Miné par les scandales, Nidaa Tounes ternit l’image du pouvoir
« Durant les cinq dernières années, nous avons vécu une crise des valeurs, une crise éthique », avait déploré Youssef Chahed lors de son discours de politique générale, parlant des Tunisiens en général durant la phase post révolution. Mais à voir les scandales en tous genres qui éclaboussent ces derniers jours son parti Nidaa Tounes, difficile de ne pas se dire que charité bien ordonnée commence par soi-même…
Youssef Chahed a décidé de revoir à la baisse les salaires des ministres de son gouvernement, apprend-on aujourd’hui lundi 5 septembre. Effet d’annonce ou pas, la mesure passe quasi inaperçue, au moment où les affaires de mœurs et de corruption agitent la toile en Tunisie. Des scandales quasi quotidiens qui ont décimé le parti en moins d’une semaine.
Au sommet de l’Etat d’abord, une vidéo a fait surface ce weekend où l’on peut voir des dirigeants de Nidaa Tounes fin 2014, fêtant la victoire de Béji Caïd Essebsi à l’issue de la soirée électorale, aux cris orduriers de « Marzouki ***** ta mère ! », un chant vulgaire issu des stades de football et adapté pour l’occasion. Parmi les protagonistes sautillant en chantant, l’actuel chef du gouvernement Youssef Chahed, ainsi que Rim Caïd Essebsi, l’épouse de Hafedh Caïd Essebsi le fils du président de la République et chef du parti, Slim Azzabi actuel chef du cabinet du président, la députée Wafa Makhlouf, le lobbyiste Karim Barketallah, etc.
Le parti de Moncef Marzouki Alirada n’a pas jugé bon de répondre à la polémique « par respect à la mère décédée de l’ancien président de la République ».

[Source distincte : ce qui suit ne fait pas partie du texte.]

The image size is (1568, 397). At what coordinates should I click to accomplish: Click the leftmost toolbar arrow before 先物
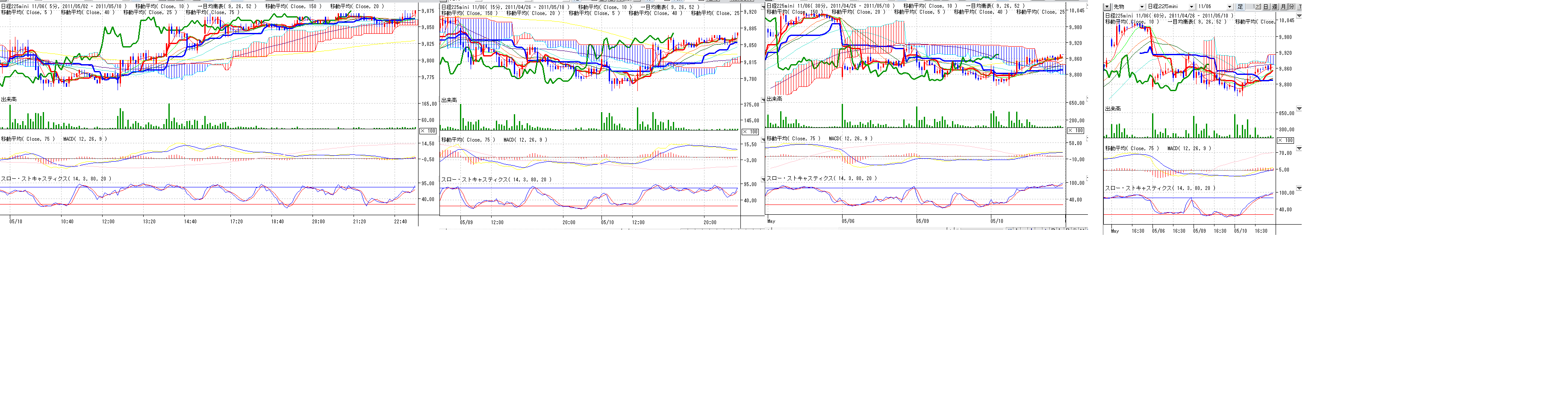point(1107,7)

Depuis hier dimanche 4 septembre, c’est la jeune députée Nidaa Tounes Sabrine Goubantini (28 ans) qui se trouve au cœur d’une tempête médiatique. La police a en effet arrêté la veille un agent de sécurité de l’hôtel Yadis à Djerba suite à un litige survenu avec la jeune femme. Selon l’agent, il a simplement tenté d’interdire à la députée de se faire accompagner par son ami non résident de l’hôtel à sa chambre. S’n est suivie une escalade verbale où l’élue est accusée d’abus de pouvoir, menaçant l’agent de représailles en sa qualité de « députée jouissant de l’immunité ». Cela aurait pu n'être qu'un fait divers, mais symboliquement, l'affaire attise le ressentiment autour du thème d'une dignité bafouée.
Selon des témoins sur place, eux-mêmes ainsi que les caméras de surveillance attestent de la véracité de la version de l’agent qui affirme ne pas avoir agressé la députée. Les agents de sécurité de l’hôtel en colère (photo ci-dessus) ont observé suit à cela un sit-in de protestation devant le poste de police suite à l’arrestation de leur collègue, et ont obtenu gain de cause, le gardien ayant été libéré lundi matin.
Vendredi 2 septembre, c’était au tour de Sofiène Toubel, chef du bloc parlementaire Nidaa Tounes, d’être dans la tourmente. Proche d’un ancien clan rival dans le parti, le site Acharaa Al-Magharebi a publié une info selon laquelle Toubel aurait touché un pot-de-vin de 10 mille dinars d’un officier militaire membre du parti, en vue d’obtenir un coup de main pour sa fille au concours de la magistrature.
Fin août enfin, le journal marocain Assabah rapporte que la police marocaine a procédé à l’arrestation d’un jeune homme marocain pour avoir filmé un député tunisien « dans une situation intime » et ce à travers l’option vidéoconférence sur les réseaux sociaux. D’après ce même quotidien, le jeune homme est accusé d’avoir exigé une somme d’argent exorbitante du député tunisien, tout en le menaçant de mettre en ligne la vidéo. Renseignement pris, il s’agit de l’élu Hassan Amari, membre de la Commission parlementaire de la réforme administrative, de la bonne gouvernance, de la lutte contre la corruption et du contrôle de la gestion de l’argent public…
Hier dimanche 4 septembre, face à la multiplication d’affaires de ce type, des députés du bloc parlementaire ont dans un communiqué menacé de poursuites judiciaires les médias instigateurs selon eux d’une « campagne méthodique » contre leur parti. « Absurde » selon la blogosphère, qui rappelle que les campagnes féroces contre l’ancienne troïka avaient mobilisé bien plus de ressources médiatiques.